At last he saw her, marching resolutely through the ill-lit town, marching wildly in the drizzle with no coat.
Past the grandiose brick shell of the shabby Midland Road Station he chased her, past the lavatorial marble of the Chronicle and Argus building, no time for memories now. Up Brunswick Road, past unloved, unlovely terraces, past the gabled fortress that had once been Brunswick Road Elementary School, in which, on a morning almost as awful as this night, Henry had won false fame with a fart. Now he merely wheezed. Wildly Hilary walked, and her wildness gave her strength. Although breaking into asthmastic trots at regular intervals, Henry was catching her up only slowly.
Down the other side of the hill she strode, as the road dipped into the Rundle Valley. On the right were the great steelworks of Crapp, Hawser and Kettlewell. Once, the nights had rung with their virility and glowed like the gates of Hell. Now they played a sadder, gentler tune.
Drizzle turned to rain and, as if to wound Henry with thoughts of the child he’d been and the man he had become, Hilary turned down Paradise Lane, past the little terraced house where he was born.
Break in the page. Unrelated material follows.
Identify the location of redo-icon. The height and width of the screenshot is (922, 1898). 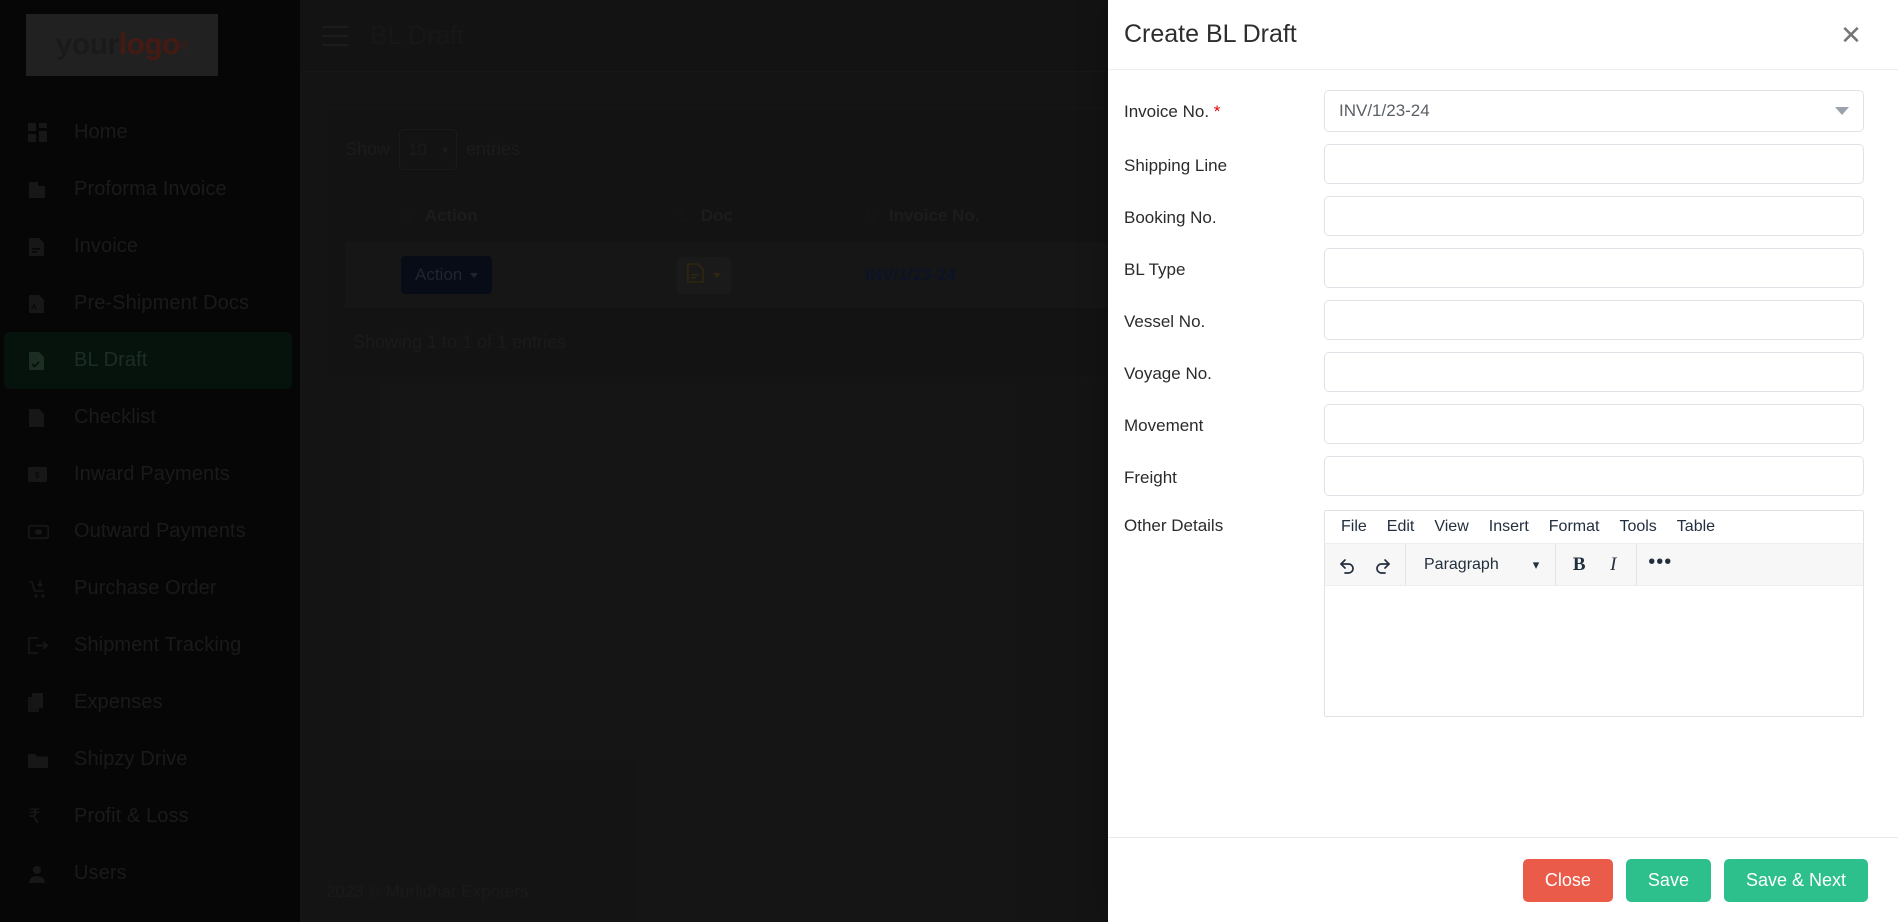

Through the gate onto the towpath she strode, across the Rundle and Gadd Navigation, over the waste ground, onto the wide footbridge over the faintly phosphorescent Rundle. There, under a night sky turned orange by the massed street lights, Henry caught her.
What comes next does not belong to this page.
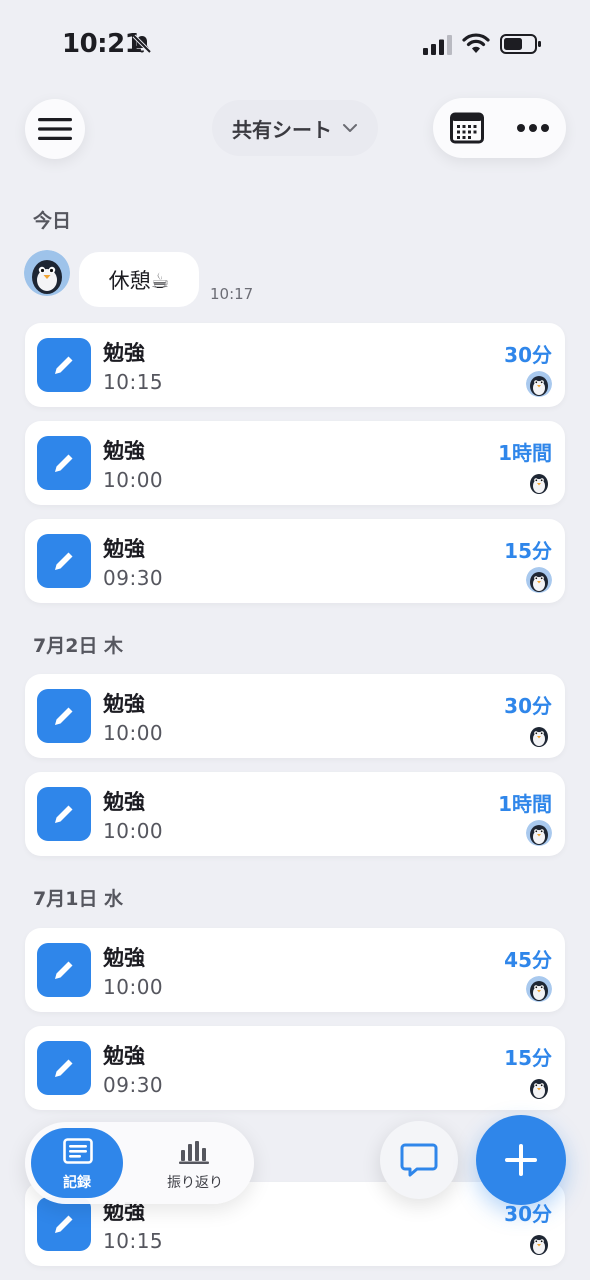  What do you see at coordinates (195, 1183) in the screenshot?
I see `tab-review-label: 振り返り` at bounding box center [195, 1183].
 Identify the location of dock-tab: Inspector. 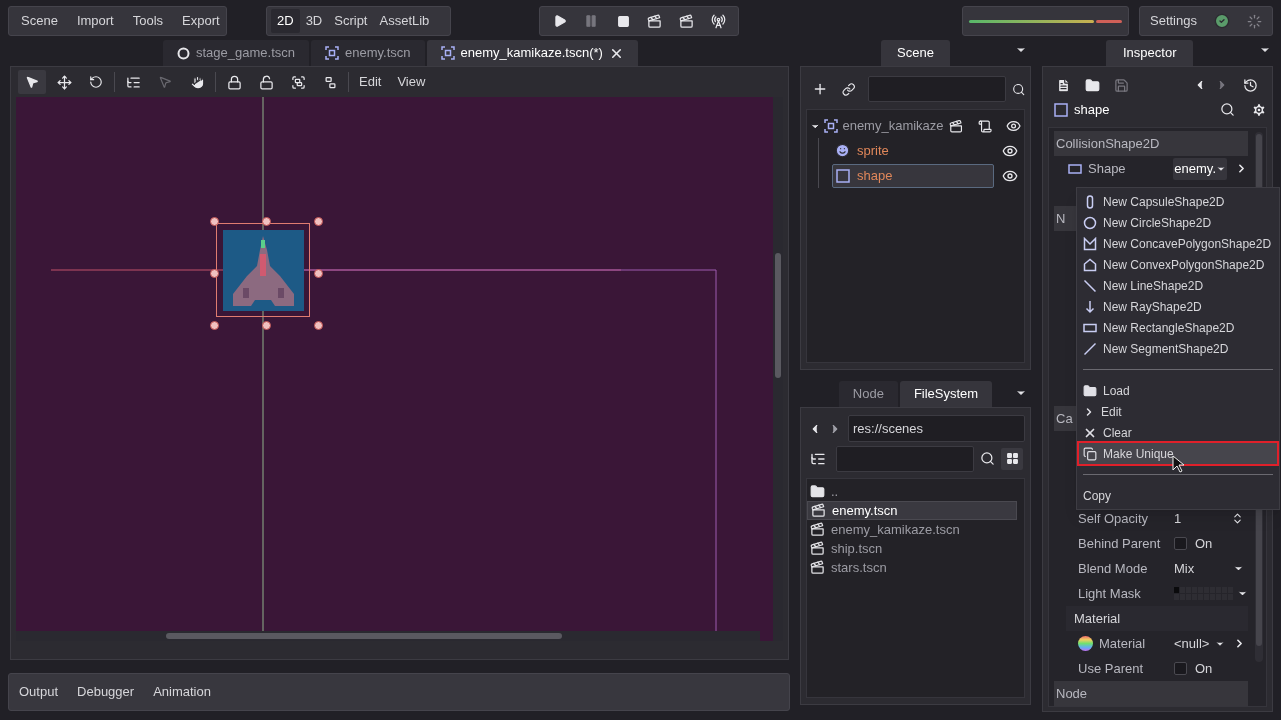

‘Hilary,’ he implored. ‘My darling! I’m sorry!’
Why am I saying I’m sorry, he wondered, when it’s she who’s been unfaithful to me? Because I love her and don’t want to lose her.
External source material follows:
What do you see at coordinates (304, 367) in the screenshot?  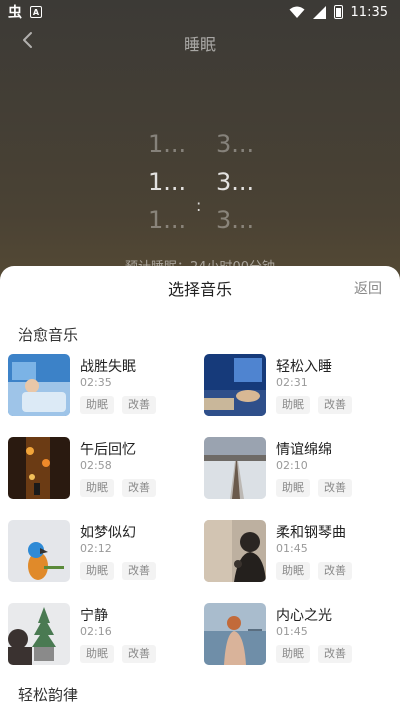 I see `music-title: 轻松入睡` at bounding box center [304, 367].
She didn’t even look at him, but turned away, along the river. The rain fell harder. Orange clouds scudded dimly across the sky.
‘Hilary!’ he repeated.
She turned and came towards him. Her face was deathly white. He thought she was going to hit him. She pushed him. He fell backwards, flailing wildly. The acid waters of the Rundle met over his head, as they had done when he was four years old. He was drowning, burning, dying. He forced himself upwards, desperately, his head broke the surface, he gulped air frantically, excruciatingly. Hilary had gone. He went under again. He surfaced again. He tried to touch the bottom, but couldn’t. He told himself to keep calm. He began to swim. The river, swollen by the recent rains, swept him downstream towards the weir. He struck out for the bank, handicapped by bursting lungs, aching chest and sodden clothes. He heard the curiously comforting rattle of a long goods train, and the very uncomforting roar of the weir. He flung himself towards the bank as the weir approached. He dragged himself up over trapped driftwood and broken bottles, slipped in the mud, hauled himself slowly back up with rubbery arms, just managed to pull himself over the lip of the sodden bank, and lay there, gasping, spluttering, the least impressive beached whale in history.
Later, when he was standing for Parliament and all this could be looked back on in tranquillity, Henry would say, ‘I was pushed into the Rundle in 1939. It was an open sewer. I was pushed into it in 1964. I realised instantly that pollution had increased over those twenty-five years. Elect me, and I will make it my life’s work to rid our town of this pollution. Elect me, and I will give you a river into which it will be a positive pleasure to be pushed.’
But on this October night his mouth tasted foul, he felt sick and poisoned, his breath returned to normality only slowly, and Hilary had disappeared completely.
He stood up. Water dripped off him. He’d lost his left shoe and a
used
condom was hanging from his right shoe. He flung shoe and condom into the river.
He trudged back, in his soaking socks, over the river, over the waste ground, across the steep hump-backed bridge over the Rundle and Gadd Navigation, along the towpath, through the gate into Paradise Lane, and past the house where he was born. He picked his way carefully, watching out for broken glass and dog turds.
There were no trams any more, and there were all sorts of rumours about how Bill Holliday had won the scrap contract. He didn’t attempt to wait for a bus, stinking as he did of sewage and dead fish.